■ PROBLEM DESCRIPTION:
Go through the material below, count the lines with the word "computer", and reply with the count alone.

■ DATA FOR PROCESSING:
########################################
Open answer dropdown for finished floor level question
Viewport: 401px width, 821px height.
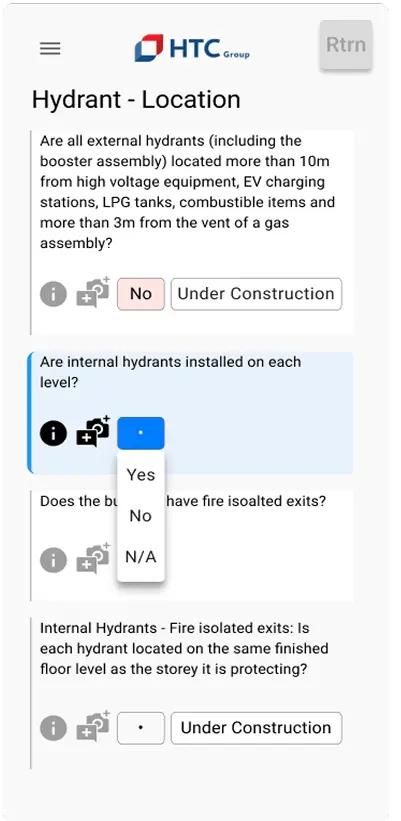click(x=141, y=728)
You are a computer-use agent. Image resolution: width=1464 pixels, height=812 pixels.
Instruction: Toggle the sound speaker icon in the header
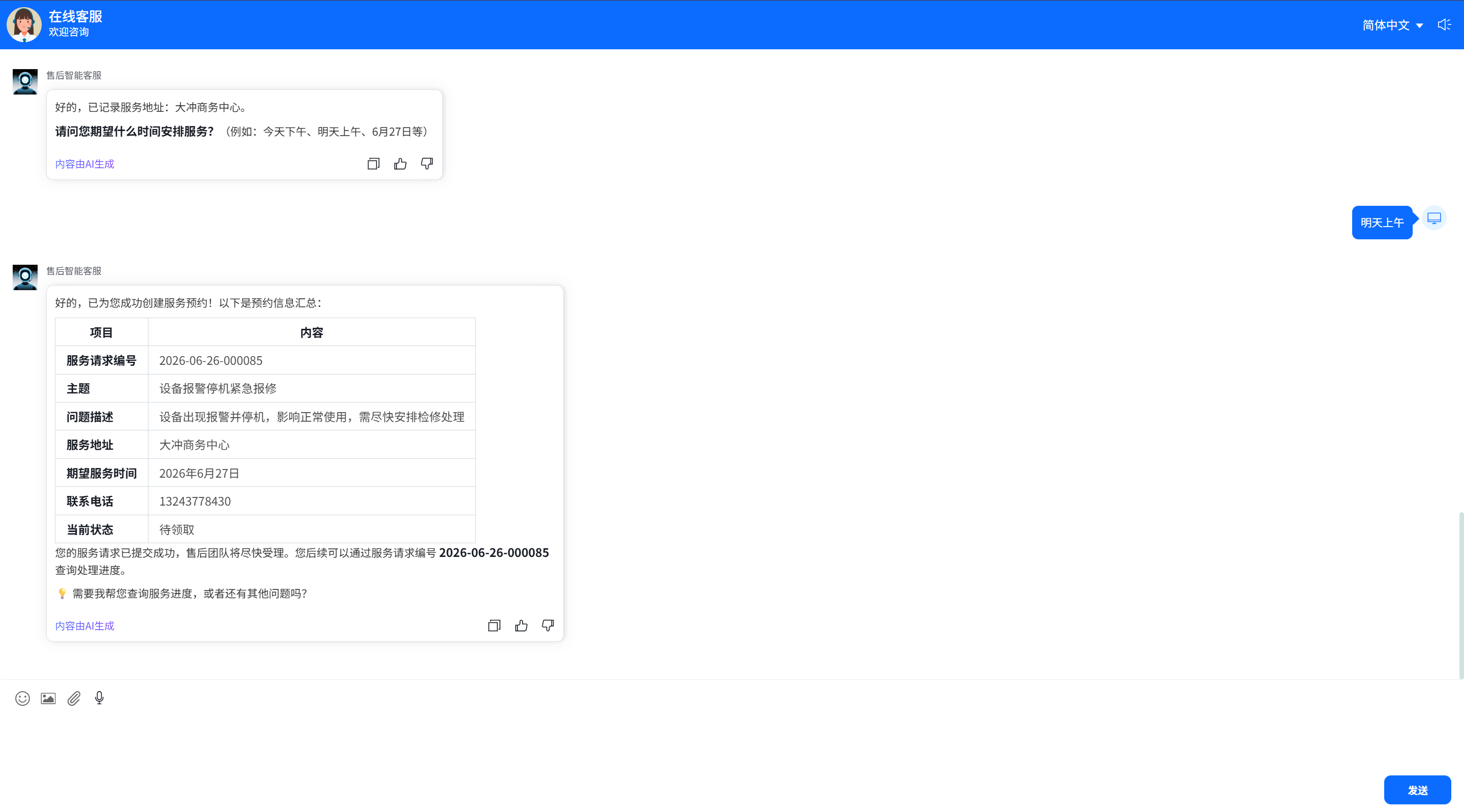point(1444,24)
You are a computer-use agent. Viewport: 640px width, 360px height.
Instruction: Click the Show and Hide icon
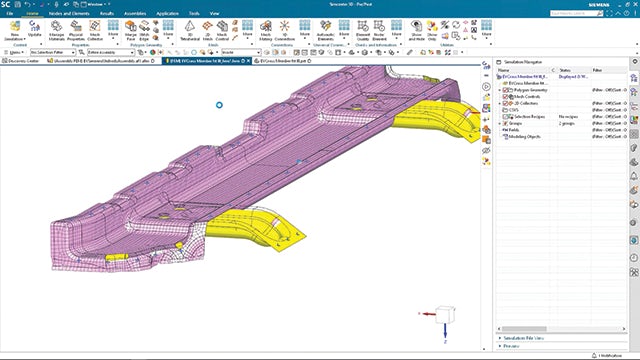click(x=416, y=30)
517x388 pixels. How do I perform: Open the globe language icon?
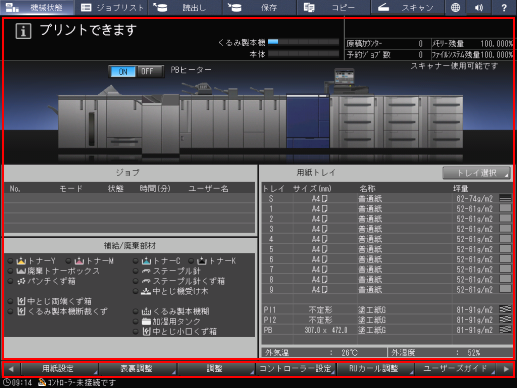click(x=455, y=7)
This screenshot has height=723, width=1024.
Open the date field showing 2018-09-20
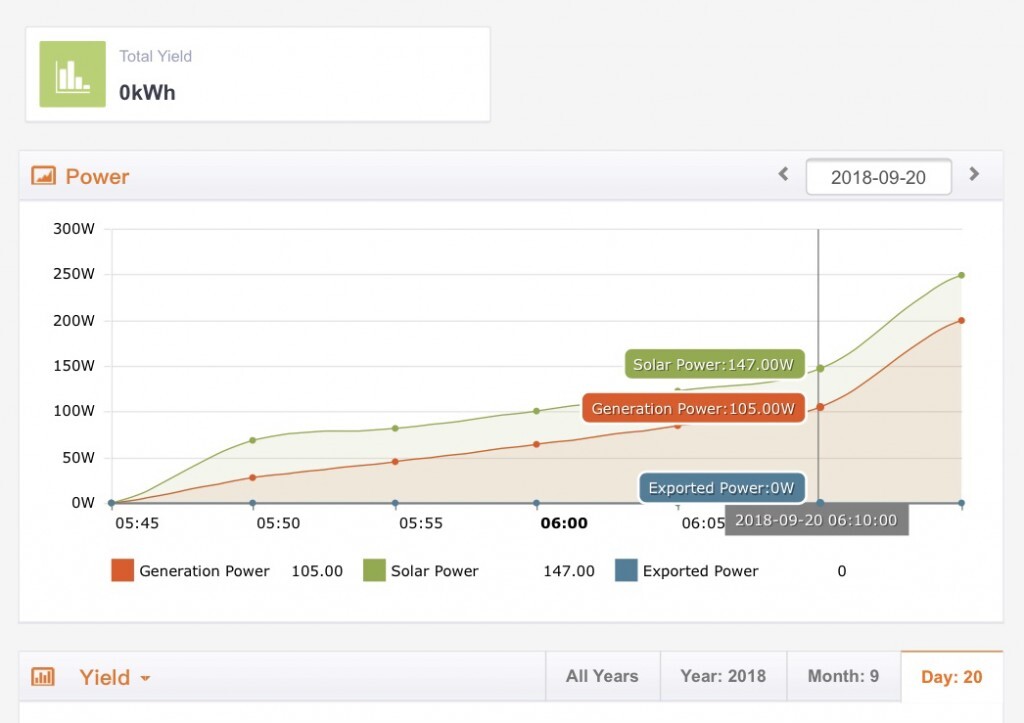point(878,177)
########################################
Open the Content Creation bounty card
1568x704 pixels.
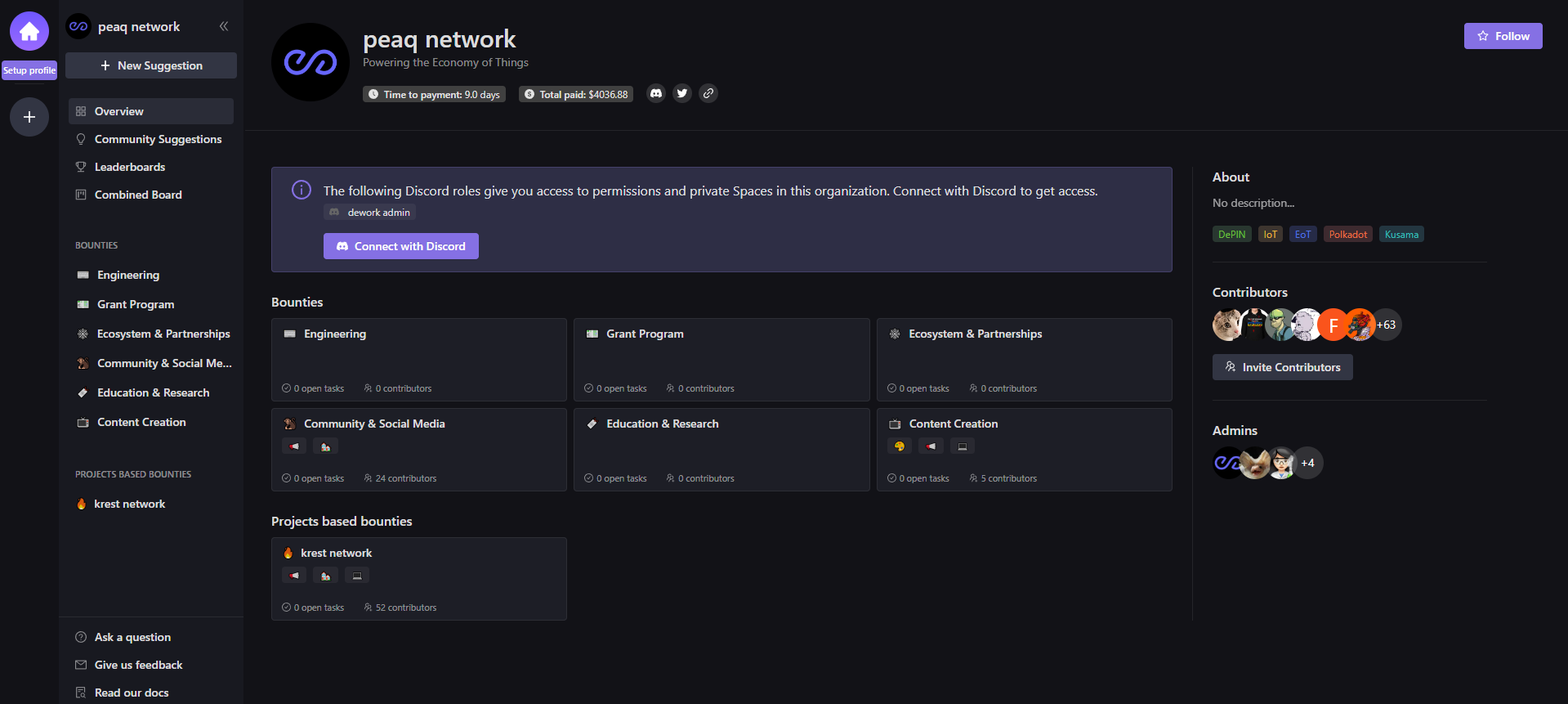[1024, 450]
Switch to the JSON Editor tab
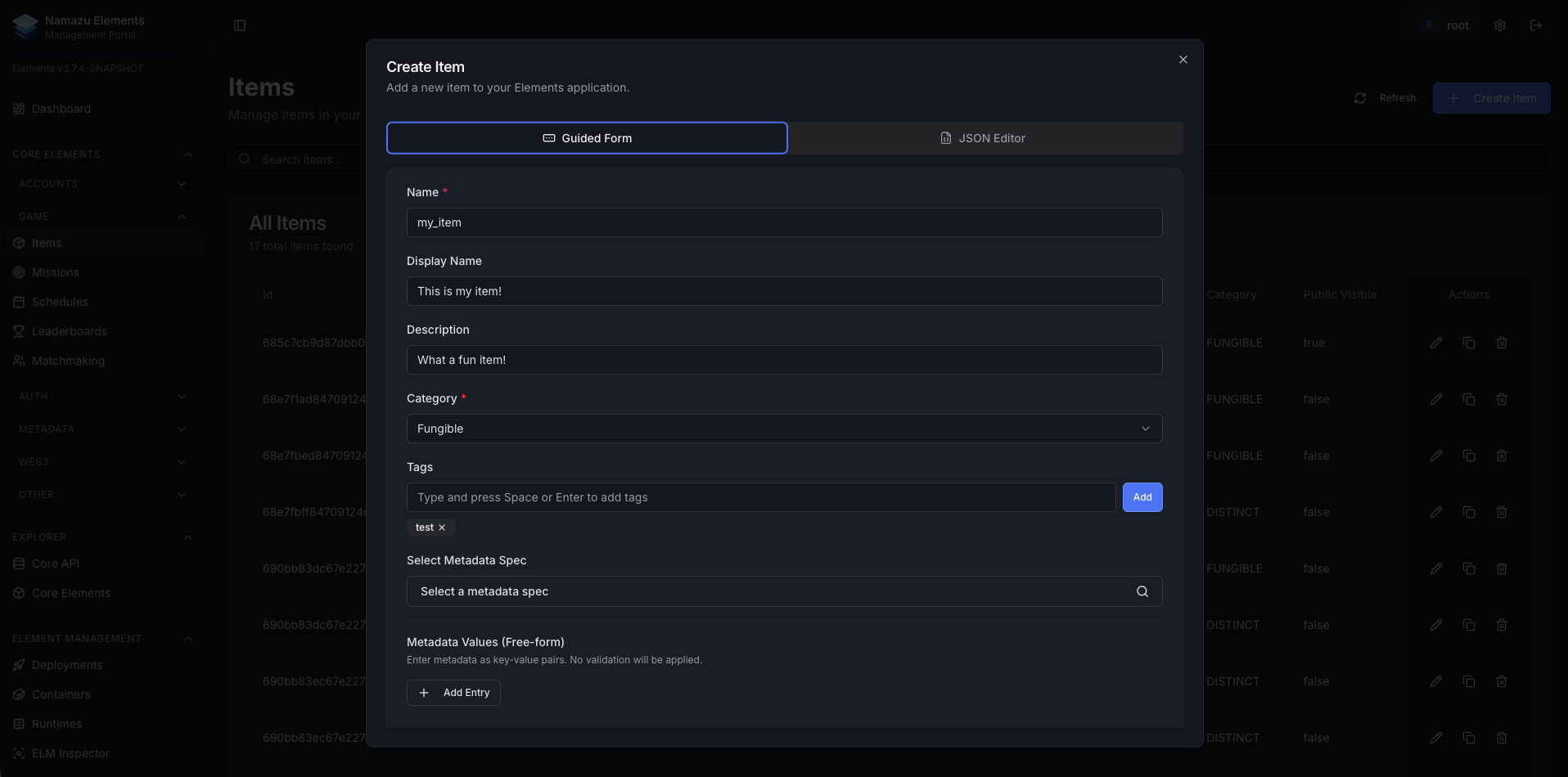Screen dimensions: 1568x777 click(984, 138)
########################################
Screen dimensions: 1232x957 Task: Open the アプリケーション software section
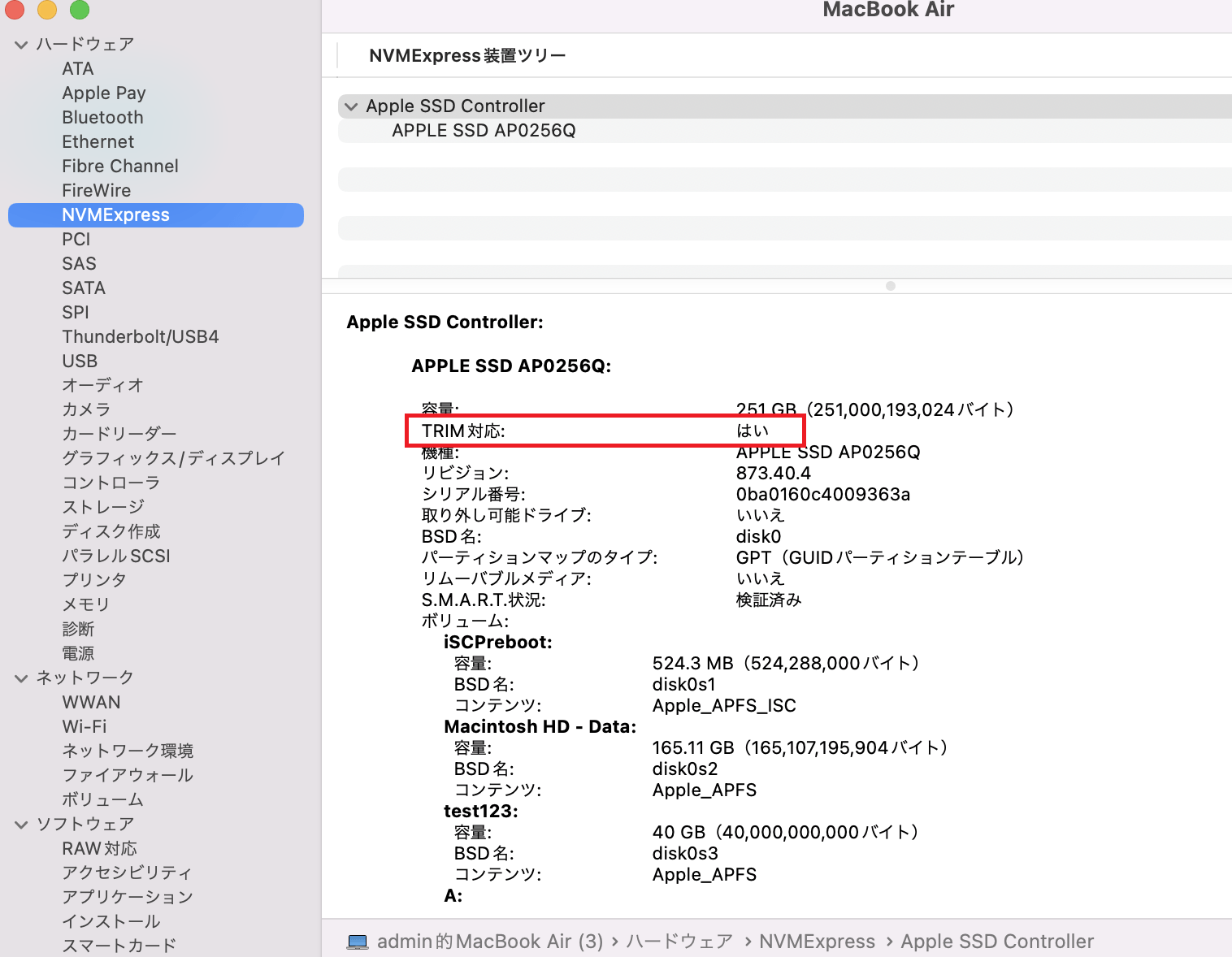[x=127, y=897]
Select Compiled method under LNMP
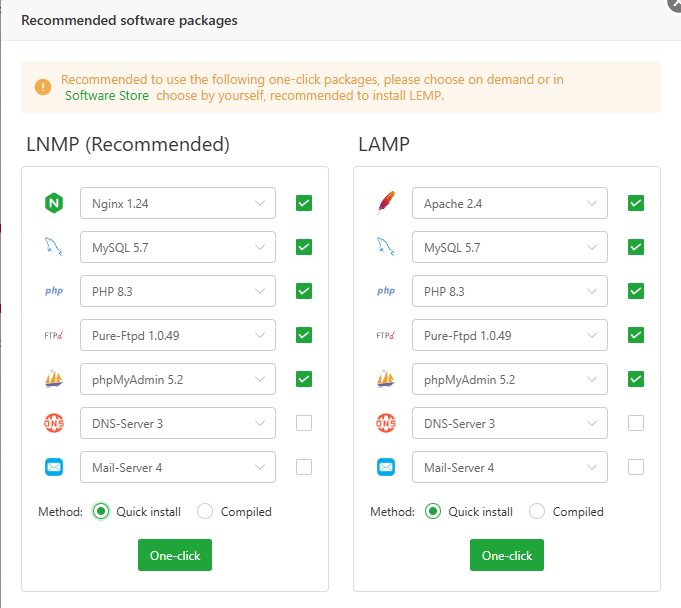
########################################
■ SOLUTION FOR THIS PROBLEM:
2